*Assignment*
What you return must match the listing below exactly.

*Exercise data*
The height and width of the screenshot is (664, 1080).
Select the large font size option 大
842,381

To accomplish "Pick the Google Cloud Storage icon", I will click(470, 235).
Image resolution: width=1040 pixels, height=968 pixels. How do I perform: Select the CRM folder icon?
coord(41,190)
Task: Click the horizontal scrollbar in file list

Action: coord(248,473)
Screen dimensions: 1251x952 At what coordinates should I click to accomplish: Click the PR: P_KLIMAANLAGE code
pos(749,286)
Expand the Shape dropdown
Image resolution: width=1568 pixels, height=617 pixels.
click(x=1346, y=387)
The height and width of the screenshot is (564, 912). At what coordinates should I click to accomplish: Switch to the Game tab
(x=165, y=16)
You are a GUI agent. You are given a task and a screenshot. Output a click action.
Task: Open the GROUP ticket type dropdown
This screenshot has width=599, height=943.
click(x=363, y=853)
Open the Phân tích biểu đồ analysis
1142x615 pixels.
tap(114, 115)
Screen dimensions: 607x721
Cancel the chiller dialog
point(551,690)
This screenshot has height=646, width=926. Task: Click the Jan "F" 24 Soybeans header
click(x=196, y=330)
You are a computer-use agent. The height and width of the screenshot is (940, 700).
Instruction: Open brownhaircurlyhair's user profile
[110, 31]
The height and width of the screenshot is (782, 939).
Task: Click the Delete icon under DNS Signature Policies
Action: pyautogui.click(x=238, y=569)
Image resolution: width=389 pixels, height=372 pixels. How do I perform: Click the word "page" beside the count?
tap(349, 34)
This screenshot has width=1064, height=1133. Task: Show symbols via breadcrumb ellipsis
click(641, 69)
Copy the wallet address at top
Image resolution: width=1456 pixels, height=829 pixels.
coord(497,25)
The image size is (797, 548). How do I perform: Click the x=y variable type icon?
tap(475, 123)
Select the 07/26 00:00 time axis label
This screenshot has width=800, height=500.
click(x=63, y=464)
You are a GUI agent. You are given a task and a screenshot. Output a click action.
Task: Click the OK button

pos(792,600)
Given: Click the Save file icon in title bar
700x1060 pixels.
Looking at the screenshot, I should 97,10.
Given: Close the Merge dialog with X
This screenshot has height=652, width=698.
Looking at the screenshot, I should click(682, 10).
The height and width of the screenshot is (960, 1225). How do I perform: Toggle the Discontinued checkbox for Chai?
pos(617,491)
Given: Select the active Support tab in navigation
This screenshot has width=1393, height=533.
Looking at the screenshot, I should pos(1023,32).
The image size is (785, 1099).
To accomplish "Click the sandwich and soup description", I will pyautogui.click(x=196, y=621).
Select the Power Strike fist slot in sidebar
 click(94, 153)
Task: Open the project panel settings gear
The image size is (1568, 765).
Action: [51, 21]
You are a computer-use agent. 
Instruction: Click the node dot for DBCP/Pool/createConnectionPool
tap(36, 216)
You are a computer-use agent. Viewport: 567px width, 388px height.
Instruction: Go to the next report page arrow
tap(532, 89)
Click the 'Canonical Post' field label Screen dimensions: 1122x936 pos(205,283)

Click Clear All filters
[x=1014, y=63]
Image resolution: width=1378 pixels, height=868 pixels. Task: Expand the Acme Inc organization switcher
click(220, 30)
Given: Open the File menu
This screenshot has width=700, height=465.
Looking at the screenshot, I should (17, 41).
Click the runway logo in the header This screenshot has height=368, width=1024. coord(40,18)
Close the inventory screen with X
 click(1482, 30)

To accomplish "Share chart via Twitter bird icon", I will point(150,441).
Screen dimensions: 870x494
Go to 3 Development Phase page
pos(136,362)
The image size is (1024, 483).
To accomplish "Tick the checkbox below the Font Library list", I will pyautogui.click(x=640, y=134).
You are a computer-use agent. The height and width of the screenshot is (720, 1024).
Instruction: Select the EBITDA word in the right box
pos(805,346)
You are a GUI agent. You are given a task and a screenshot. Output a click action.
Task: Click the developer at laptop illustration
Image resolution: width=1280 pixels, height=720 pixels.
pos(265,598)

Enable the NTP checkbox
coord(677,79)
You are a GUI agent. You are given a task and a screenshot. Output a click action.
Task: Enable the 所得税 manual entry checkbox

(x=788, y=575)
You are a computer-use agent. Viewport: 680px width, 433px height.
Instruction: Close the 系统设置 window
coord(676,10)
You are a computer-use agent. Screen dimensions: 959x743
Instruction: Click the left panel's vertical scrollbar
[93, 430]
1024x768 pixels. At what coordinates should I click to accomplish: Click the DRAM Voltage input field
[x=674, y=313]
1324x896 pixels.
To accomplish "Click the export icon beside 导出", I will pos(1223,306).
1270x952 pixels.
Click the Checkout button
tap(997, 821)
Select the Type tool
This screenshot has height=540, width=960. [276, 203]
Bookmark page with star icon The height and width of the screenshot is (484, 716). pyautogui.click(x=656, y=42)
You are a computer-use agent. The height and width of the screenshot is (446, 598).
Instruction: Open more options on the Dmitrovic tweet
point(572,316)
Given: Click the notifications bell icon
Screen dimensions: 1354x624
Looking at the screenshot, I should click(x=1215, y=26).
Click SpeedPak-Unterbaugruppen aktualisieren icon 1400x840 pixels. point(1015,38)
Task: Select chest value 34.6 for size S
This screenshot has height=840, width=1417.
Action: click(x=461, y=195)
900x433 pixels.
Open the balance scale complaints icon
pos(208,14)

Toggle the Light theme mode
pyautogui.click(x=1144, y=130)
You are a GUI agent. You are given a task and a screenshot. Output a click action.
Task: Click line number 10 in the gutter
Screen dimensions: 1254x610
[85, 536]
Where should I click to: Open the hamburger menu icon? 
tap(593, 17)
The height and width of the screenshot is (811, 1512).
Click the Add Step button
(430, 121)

*Response*
The height and width of the screenshot is (664, 1080).
Select the large font size option 大
842,381

To accomplish "Pick the Google Cloud Storage icon", I will click(470, 235).
Image resolution: width=1040 pixels, height=968 pixels. How do I perform: Select the CRM folder icon?
coord(41,190)
Task: Click the horizontal scrollbar in file list

Action: coord(248,473)
Screen dimensions: 1251x952 At what coordinates should I click to accomplish: Click the PR: P_KLIMAANLAGE code
pos(749,286)
Expand the Shape dropdown
Image resolution: width=1568 pixels, height=617 pixels.
click(x=1346, y=387)
The height and width of the screenshot is (564, 912). At what coordinates should I click to accomplish: Switch to the Game tab
(x=165, y=16)
You are a GUI agent. You are given a task and a screenshot. Output a click action.
Task: Open the GROUP ticket type dropdown
This screenshot has width=599, height=943.
click(x=363, y=853)
Open the Phân tích biểu đồ analysis
1142x615 pixels.
tap(114, 115)
Screen dimensions: 607x721
Cancel the chiller dialog
point(551,690)
This screenshot has height=646, width=926. Task: Click the Jan "F" 24 Soybeans header
click(x=196, y=330)
You are a computer-use agent. The height and width of the screenshot is (940, 700).
Instruction: Open brownhaircurlyhair's user profile
[110, 31]
The height and width of the screenshot is (782, 939).
Task: Click the Delete icon under DNS Signature Policies
Action: pyautogui.click(x=238, y=569)
Image resolution: width=389 pixels, height=372 pixels. How do I perform: Click the word "page" beside the count?
tap(349, 34)
This screenshot has width=1064, height=1133. Task: Show symbols via breadcrumb ellipsis
click(641, 69)
Copy the wallet address at top
Image resolution: width=1456 pixels, height=829 pixels.
coord(497,25)
The image size is (797, 548). How do I perform: Click the x=y variable type icon?
tap(475, 123)
Select the 07/26 00:00 time axis label
This screenshot has width=800, height=500.
click(x=63, y=464)
You are a GUI agent. You are given a task and a screenshot. Output a click action.
Task: Click the OK button

pos(792,600)
Given: Click the Save file icon in title bar
700x1060 pixels.
Looking at the screenshot, I should 97,10.
Given: Close the Merge dialog with X
This screenshot has height=652, width=698.
Looking at the screenshot, I should click(682, 10).
The height and width of the screenshot is (960, 1225). How do I perform: Toggle the Discontinued checkbox for Chai?
pos(617,491)
Given: Select the active Support tab in navigation
This screenshot has width=1393, height=533.
Looking at the screenshot, I should pos(1023,32).
The image size is (785, 1099).
To accomplish "Click the sandwich and soup description", I will pyautogui.click(x=196, y=621).
Select the Power Strike fist slot in sidebar
 click(94, 153)
Task: Open the project panel settings gear
The image size is (1568, 765).
Action: [51, 21]
You are a computer-use agent. 
Instruction: Click the node dot for DBCP/Pool/createConnectionPool
tap(36, 216)
You are a computer-use agent. Viewport: 567px width, 388px height.
Instruction: Go to the next report page arrow
tap(532, 89)
Click the 'Canonical Post' field label Screen dimensions: 1122x936 pos(205,283)

Click Clear All filters
[x=1014, y=63]
Image resolution: width=1378 pixels, height=868 pixels. Task: Expand the Acme Inc organization switcher
click(220, 30)
Given: Open the File menu
This screenshot has width=700, height=465.
Looking at the screenshot, I should (17, 41).
Click the runway logo in the header This screenshot has height=368, width=1024. coord(40,18)
Close the inventory screen with X
 click(1482, 30)

To accomplish "Share chart via Twitter bird icon", I will point(150,441).
Screen dimensions: 870x494
Go to 3 Development Phase page
pos(136,362)
The image size is (1024, 483).
To accomplish "Tick the checkbox below the Font Library list", I will pyautogui.click(x=640, y=134).
You are a computer-use agent. The height and width of the screenshot is (720, 1024).
Instruction: Select the EBITDA word in the right box
pos(805,346)
You are a GUI agent. You are given a task and a screenshot. Output a click action.
Task: Click the developer at laptop illustration
Image resolution: width=1280 pixels, height=720 pixels.
pos(265,598)

Enable the NTP checkbox
coord(677,79)
You are a GUI agent. You are given a task and a screenshot. Output a click action.
Task: Enable the 所得税 manual entry checkbox

(x=788, y=575)
You are a computer-use agent. Viewport: 680px width, 433px height.
Instruction: Close the 系统设置 window
coord(676,10)
You are a computer-use agent. Screen dimensions: 959x743
Instruction: Click the left panel's vertical scrollbar
[93, 430]
1024x768 pixels. At what coordinates should I click to accomplish: Click the DRAM Voltage input field
[x=674, y=313]
1324x896 pixels.
To accomplish "Click the export icon beside 导出", I will pos(1223,306).
1270x952 pixels.
Click the Checkout button
tap(997, 821)
Select the Type tool
This screenshot has height=540, width=960. [276, 203]
Bookmark page with star icon The height and width of the screenshot is (484, 716). pyautogui.click(x=656, y=42)
You are a computer-use agent. The height and width of the screenshot is (446, 598).
Instruction: Open more options on the Dmitrovic tweet
point(572,316)
Given: Click the notifications bell icon
Screen dimensions: 1354x624
Looking at the screenshot, I should click(x=1215, y=26).
Click SpeedPak-Unterbaugruppen aktualisieren icon 1400x840 pixels. point(1015,38)
Task: Select chest value 34.6 for size S
This screenshot has height=840, width=1417.
Action: click(x=461, y=195)
900x433 pixels.
Open the balance scale complaints icon
pos(208,14)

Toggle the Light theme mode
pyautogui.click(x=1144, y=130)
You are a GUI agent. You are given a task and a screenshot. Output a click action.
Task: Click line number 10 in the gutter
Screen dimensions: 1254x610
[85, 536]
Where should I click to: Open the hamburger menu icon? 
tap(593, 17)
The height and width of the screenshot is (811, 1512).
Click the Add Step button
(430, 121)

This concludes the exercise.